Pages

Jul 27, 2012

Translating embedded objects in Microsoft Office documents

Yesterday a colleague sent me a note to say he had been searching my blog for information about translating compound Microsoft Office documents (that is documents with embedded objects) in memoQ and couldn't find any. I presume he was referring to the article about how often one CAT tool is not enough - combined workflows with other tools can frequently help solve many tricky translation problems, and DVX2 or STAR TRANSIT are definitely useful options for preparing compound Microsoft Office documents for translation in memoQ. Some time ago I recommended using STAR TRANSIT as a pre-processing tool to one of my agency friends, and he carried out a very large, complex project successfully using memoQ's excellent integration features for STAR TRANSIT projects.

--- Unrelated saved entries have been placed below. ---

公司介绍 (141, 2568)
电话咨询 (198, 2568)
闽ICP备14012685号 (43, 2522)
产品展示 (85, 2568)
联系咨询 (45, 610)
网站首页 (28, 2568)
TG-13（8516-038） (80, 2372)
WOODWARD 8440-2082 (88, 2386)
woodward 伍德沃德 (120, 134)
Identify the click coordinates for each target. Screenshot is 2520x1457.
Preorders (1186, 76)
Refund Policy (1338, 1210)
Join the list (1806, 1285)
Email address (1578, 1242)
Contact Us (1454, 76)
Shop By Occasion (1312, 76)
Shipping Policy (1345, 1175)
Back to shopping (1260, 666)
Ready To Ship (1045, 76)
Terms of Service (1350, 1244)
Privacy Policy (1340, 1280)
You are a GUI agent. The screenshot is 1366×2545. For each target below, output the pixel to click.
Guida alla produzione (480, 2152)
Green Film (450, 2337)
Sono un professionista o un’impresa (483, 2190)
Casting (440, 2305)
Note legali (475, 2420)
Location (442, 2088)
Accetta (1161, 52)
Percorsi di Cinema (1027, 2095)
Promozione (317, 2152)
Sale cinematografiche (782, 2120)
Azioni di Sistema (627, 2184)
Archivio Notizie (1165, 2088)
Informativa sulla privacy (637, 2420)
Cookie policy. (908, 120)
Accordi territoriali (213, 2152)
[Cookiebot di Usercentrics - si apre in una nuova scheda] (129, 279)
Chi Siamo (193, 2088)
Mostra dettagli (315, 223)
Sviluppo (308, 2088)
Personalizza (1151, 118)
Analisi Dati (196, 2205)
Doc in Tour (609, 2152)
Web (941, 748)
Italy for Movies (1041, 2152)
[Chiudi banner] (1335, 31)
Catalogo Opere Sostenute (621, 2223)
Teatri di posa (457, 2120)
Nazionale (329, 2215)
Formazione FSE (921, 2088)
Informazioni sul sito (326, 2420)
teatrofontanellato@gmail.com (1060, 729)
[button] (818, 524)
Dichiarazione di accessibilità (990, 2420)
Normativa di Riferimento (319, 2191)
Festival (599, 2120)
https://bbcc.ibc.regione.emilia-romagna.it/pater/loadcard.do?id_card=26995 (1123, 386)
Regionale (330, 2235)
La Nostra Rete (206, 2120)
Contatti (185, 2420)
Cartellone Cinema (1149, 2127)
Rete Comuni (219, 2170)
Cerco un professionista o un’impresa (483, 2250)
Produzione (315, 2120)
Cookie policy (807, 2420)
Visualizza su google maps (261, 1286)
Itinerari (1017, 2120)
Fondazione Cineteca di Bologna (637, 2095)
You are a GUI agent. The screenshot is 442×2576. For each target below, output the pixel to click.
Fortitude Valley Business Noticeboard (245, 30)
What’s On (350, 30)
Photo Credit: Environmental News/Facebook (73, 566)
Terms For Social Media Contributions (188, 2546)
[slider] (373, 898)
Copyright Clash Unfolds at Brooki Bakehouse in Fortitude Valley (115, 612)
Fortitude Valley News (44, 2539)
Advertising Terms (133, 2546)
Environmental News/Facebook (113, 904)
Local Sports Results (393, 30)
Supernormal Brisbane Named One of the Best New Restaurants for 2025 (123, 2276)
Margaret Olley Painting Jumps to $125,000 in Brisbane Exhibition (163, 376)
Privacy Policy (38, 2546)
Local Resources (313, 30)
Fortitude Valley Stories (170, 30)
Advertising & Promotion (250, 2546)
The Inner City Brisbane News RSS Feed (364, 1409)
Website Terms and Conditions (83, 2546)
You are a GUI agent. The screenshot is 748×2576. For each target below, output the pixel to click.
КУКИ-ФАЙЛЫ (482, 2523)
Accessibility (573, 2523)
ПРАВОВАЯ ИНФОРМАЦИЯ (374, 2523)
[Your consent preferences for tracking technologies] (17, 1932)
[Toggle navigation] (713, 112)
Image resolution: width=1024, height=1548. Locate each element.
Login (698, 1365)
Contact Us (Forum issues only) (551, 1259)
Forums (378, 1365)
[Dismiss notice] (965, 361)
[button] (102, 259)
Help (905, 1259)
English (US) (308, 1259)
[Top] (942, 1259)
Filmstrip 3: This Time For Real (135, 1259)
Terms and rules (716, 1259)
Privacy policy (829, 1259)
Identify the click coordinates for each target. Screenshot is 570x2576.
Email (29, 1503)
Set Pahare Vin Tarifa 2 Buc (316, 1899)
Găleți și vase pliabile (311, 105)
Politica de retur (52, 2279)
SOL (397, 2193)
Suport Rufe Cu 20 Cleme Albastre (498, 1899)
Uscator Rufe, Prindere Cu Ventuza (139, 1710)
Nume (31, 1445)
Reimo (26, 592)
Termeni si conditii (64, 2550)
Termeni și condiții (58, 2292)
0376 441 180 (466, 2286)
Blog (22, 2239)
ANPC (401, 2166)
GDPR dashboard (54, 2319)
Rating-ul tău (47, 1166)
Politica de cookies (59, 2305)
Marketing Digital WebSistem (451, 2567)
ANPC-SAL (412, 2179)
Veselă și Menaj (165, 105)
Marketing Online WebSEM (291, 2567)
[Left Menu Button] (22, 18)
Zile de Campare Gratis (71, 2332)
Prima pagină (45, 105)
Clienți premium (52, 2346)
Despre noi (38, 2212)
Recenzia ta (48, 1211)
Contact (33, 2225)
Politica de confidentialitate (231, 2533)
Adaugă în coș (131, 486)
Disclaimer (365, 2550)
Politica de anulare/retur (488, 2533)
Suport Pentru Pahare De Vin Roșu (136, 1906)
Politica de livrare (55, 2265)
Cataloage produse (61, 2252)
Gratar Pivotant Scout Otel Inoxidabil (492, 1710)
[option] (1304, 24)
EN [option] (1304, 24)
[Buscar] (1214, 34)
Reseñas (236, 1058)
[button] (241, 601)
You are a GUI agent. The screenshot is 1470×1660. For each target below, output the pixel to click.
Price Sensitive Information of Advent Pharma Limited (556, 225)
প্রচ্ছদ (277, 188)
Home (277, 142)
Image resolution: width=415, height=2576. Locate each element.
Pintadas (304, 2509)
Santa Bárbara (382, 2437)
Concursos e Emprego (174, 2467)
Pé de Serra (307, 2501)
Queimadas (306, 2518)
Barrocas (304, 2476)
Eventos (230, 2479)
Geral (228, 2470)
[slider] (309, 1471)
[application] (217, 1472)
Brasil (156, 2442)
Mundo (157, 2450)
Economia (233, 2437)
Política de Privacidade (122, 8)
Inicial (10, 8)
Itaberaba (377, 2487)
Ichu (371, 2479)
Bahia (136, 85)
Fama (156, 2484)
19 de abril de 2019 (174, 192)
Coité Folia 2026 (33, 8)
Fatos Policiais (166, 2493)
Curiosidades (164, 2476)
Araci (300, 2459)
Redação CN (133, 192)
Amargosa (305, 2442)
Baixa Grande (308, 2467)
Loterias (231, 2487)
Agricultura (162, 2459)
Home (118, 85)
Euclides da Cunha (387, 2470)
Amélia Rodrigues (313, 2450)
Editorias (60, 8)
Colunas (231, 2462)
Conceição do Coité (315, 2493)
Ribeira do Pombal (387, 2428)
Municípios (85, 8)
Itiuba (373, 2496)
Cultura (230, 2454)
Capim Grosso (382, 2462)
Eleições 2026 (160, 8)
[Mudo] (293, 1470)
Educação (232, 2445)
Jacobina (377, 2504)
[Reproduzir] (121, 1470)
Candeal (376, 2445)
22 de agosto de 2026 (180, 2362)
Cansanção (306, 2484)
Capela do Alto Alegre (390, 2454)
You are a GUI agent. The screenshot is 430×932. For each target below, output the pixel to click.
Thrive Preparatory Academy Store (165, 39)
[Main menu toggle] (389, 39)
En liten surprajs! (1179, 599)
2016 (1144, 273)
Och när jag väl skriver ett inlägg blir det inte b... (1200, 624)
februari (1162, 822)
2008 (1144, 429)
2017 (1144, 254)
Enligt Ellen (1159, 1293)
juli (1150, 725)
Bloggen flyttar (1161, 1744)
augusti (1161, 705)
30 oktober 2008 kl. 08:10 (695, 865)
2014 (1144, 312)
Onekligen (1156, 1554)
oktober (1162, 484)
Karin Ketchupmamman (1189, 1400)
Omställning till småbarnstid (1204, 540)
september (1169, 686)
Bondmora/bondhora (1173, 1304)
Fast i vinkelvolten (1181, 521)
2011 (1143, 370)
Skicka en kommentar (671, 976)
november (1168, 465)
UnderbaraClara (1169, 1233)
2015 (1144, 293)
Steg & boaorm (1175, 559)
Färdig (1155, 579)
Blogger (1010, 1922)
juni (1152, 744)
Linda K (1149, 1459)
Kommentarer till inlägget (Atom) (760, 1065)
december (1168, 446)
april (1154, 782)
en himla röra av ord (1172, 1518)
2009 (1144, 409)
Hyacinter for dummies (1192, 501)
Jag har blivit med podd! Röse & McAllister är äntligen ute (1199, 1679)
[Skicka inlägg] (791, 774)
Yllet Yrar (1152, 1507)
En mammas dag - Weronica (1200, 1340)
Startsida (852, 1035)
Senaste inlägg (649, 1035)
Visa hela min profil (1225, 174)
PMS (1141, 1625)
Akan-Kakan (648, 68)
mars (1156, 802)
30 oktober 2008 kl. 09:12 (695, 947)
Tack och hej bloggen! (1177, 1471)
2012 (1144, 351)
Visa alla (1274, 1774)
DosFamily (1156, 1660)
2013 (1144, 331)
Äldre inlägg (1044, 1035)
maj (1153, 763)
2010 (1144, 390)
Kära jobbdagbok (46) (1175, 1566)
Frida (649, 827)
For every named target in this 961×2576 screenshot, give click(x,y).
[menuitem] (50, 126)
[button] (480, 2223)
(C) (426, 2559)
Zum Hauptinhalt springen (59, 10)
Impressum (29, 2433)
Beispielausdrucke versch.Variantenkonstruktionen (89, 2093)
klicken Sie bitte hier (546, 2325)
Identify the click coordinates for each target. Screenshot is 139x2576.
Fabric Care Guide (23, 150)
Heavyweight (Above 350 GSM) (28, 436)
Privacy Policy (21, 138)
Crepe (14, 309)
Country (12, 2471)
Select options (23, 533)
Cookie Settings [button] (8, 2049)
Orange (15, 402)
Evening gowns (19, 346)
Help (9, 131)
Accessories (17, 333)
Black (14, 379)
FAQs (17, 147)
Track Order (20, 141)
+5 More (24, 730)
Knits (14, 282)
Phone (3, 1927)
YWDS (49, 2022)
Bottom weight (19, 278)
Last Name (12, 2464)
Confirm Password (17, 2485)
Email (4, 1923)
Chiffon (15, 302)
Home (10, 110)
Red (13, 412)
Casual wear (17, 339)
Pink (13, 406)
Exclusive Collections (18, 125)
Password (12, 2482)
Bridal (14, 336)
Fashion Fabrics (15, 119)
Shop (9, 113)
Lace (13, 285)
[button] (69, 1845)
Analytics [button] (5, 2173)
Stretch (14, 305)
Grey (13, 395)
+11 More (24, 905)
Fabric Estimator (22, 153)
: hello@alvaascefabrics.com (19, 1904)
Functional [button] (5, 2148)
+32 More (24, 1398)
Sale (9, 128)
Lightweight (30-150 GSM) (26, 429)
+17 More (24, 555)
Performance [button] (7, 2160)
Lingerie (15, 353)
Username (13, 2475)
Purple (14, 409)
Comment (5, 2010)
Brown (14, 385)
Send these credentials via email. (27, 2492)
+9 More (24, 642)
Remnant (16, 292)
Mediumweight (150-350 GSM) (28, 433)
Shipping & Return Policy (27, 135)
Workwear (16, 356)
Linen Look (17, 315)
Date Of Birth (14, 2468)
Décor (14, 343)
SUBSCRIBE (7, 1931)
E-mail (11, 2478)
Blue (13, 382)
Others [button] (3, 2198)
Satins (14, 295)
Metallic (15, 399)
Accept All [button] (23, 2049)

There is, of course, another simple way to translate the embedded objects in a Microsoft Office document that does not involve purchasing other software licenses. I don't usually talk about it, because there are a few limitations, and until recently I had not figured out how to avoid corrupting the files when I tried to do things the "easy" way. This approach is not limited to memoQ and will actually work with most CAT tools - so SDL Trados Studio users can do this as well, for example.

It is useful to know that the Microsoft Office 2007/2010 file formats (DOCX, PPTX, XLSX) are really just ZIP files containing XML and a bunch of other stuff. That stuff includes a folder with the embedded objects in formats that can be dealt with directly.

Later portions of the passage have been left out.